At this time, completion is within reach as existing trail totals about 80 miles, with a continuous segment of 58.5 miles that extends from Piqua south to Franklin, OH.
South of Franklin, 2 significant gaps remain before the southern end of the trail is finished.
Originally the plan was for a 95-mile corridor which included Sidney, OH to the north. But there's been no mention of the Sidney connection in recent times, suggesting that the slight scale-back of this project may have been the result of land acquisition issues or other trail-building problems in that area.
Upper River Bank Trail Section
This bikeway is one of the more scenically diverse trails in the state. It follows the Great Miami River through Dayton passing above and below city streets as it makes its way along. The path actually serves as a viable alternative route for Dayton-area residents and is a great way for visitors to see a slice of the city.

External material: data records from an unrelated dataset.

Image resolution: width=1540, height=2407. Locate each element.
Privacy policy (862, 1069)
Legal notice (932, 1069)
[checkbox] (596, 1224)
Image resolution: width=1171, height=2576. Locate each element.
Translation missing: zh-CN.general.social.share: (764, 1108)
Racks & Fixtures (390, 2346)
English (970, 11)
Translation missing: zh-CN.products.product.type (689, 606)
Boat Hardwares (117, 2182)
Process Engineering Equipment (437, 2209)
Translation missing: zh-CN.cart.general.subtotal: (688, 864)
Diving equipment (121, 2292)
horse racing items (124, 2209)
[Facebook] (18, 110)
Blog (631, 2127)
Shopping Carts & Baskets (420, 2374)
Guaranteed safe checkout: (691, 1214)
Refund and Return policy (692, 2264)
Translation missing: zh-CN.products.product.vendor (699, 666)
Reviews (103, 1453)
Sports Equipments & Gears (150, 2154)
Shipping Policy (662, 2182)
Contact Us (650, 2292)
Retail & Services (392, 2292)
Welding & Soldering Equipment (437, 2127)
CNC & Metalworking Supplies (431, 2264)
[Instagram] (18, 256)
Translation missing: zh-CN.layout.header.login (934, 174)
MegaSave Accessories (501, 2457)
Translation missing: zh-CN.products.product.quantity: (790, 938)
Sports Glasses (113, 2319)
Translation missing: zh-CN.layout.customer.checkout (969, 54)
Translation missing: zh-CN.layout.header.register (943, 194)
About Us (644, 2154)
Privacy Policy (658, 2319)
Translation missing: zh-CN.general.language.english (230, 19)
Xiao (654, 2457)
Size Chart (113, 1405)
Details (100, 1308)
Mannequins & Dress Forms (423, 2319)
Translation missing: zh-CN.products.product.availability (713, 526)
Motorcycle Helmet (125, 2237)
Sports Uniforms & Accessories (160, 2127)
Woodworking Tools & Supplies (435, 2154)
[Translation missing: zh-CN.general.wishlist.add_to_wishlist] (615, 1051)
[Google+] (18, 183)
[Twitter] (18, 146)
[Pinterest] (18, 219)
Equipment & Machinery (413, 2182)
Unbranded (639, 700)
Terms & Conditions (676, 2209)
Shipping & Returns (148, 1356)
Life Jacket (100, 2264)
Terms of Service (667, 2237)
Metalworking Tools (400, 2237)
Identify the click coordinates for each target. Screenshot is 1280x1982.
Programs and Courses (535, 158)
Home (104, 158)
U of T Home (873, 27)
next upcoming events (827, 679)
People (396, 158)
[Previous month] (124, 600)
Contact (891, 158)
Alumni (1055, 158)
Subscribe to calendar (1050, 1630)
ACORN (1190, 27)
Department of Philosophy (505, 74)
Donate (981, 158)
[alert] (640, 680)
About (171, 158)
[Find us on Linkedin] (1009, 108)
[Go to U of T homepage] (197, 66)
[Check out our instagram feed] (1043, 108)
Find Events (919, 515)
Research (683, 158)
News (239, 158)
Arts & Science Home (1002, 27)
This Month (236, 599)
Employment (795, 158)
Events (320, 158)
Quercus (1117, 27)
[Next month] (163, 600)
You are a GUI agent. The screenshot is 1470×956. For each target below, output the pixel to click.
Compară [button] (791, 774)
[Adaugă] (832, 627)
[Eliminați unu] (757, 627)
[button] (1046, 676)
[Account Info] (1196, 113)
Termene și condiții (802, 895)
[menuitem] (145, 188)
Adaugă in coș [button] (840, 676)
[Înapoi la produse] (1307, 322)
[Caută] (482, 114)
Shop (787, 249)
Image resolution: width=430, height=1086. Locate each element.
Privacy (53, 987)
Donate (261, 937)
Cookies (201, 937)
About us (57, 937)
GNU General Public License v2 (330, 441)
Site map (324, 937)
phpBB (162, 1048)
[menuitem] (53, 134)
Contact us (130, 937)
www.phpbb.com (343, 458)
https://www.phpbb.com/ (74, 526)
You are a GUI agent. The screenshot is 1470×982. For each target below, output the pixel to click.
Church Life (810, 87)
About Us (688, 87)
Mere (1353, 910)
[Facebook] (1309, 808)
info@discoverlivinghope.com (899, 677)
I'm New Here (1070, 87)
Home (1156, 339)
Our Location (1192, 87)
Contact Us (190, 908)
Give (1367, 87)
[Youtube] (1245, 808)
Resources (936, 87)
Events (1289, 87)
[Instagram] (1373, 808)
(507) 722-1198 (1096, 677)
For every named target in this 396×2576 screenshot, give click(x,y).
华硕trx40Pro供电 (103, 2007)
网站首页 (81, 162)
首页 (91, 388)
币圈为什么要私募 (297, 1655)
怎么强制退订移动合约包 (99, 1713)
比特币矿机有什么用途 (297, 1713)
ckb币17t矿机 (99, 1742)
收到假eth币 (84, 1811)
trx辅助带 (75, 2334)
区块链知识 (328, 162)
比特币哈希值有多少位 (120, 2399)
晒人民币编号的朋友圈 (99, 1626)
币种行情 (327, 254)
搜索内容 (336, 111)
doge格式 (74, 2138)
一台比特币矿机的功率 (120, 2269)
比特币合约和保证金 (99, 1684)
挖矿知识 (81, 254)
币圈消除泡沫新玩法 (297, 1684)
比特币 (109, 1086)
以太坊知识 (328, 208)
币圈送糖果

Highlights include: Interesting riding over ramp-like sections where drains empty into the river in Dayton, a bikeway bridge over the river at Island Park, and panoramic views from atop river banks.
There's also an area called Riverscape in downtown Dayton which includes a Bike Hub.
Moving away form Dayton, the bikeway stays along the river wherever possible and connects with parks, suburbs and small towns, as well as other attractions along its route.
Recent reports suggest that navigation signage along the route is inconsistent. Good in some areas, while poor in others. The middle-section (of the 58.5-mile continuous trail) is apparently a trouble spot, particularly around Troy, OH. So, be sure to take a good trail nav app, or printed map along if you're not fond of straying from the main bikeway.
Island MetroPark in Dayton, OH
Any trail of this size will have significant connections along its route. Here are a list of the connections to the Great Miami River Trail.
The Mad River Trail links to Wright Patterson AFB, Wright State University and Fairborn, OH. But the most significant long-distance connection comes from the Mad River Trail's connection with the Creekside Trail (at Eastwood MetroPark), which in turn links with Xenia Station.
At over 300 miles of paved bikeways, the SW Ohio trail network is certainly impressive. But when you consider the additional connections from Xenia Station to central and northeast Ohio, via the Ohio-to-Erie Trail, the total trail network grows even larger. Ya gotta love it!